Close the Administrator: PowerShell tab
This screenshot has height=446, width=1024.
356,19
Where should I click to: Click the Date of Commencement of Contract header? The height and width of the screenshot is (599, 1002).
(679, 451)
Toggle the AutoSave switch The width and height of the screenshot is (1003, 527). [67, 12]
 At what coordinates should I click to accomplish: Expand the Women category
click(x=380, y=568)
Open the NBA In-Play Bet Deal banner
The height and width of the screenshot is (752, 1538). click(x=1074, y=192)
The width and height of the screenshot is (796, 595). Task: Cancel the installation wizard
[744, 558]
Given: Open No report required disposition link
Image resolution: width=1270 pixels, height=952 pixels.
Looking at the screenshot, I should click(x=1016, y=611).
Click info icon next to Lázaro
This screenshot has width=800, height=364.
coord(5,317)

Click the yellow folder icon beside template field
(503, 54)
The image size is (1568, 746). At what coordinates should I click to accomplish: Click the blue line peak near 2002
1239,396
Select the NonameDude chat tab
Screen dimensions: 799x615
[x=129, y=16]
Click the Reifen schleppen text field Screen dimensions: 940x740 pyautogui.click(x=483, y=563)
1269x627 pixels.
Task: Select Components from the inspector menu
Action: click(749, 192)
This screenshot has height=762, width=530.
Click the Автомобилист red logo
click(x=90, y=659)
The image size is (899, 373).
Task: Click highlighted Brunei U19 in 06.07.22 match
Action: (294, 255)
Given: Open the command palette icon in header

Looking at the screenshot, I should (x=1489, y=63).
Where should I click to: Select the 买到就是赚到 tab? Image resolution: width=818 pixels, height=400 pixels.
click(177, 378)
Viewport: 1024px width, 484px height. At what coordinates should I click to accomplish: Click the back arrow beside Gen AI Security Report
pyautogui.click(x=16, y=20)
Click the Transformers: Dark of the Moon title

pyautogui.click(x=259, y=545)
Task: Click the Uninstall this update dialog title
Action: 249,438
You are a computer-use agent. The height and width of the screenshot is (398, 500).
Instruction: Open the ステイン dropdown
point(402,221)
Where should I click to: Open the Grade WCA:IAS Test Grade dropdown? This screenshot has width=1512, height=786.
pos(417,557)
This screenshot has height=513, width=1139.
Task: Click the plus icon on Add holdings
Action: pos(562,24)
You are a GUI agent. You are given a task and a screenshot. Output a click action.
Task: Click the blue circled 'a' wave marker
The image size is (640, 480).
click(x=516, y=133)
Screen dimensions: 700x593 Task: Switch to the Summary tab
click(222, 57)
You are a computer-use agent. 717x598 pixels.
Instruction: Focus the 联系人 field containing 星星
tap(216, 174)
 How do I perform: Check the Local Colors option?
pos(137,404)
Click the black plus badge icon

### Exercise directions
Transcribe the stretch of rows from the line containing "You are a computer-use agent. The" through the end of the rows, keeping every line exactly as it stands.

### The output
You are a computer-use agent. The height and width of the screenshot is (398, 500).
Instruction: Open the ステイン dropdown
point(402,221)
Where should I click to: Open the Grade WCA:IAS Test Grade dropdown? This screenshot has width=1512, height=786.
pos(417,557)
This screenshot has height=513, width=1139.
Task: Click the plus icon on Add holdings
Action: pos(562,24)
You are a GUI agent. You are given a task and a screenshot. Output a click action.
Task: Click the blue circled 'a' wave marker
The image size is (640, 480).
click(x=516, y=133)
Screen dimensions: 700x593 Task: Switch to the Summary tab
click(222, 57)
You are a computer-use agent. 717x598 pixels.
Instruction: Focus the 联系人 field containing 星星
tap(216, 174)
 How do I perform: Check the Local Colors option?
pos(137,404)
Click the black plus badge icon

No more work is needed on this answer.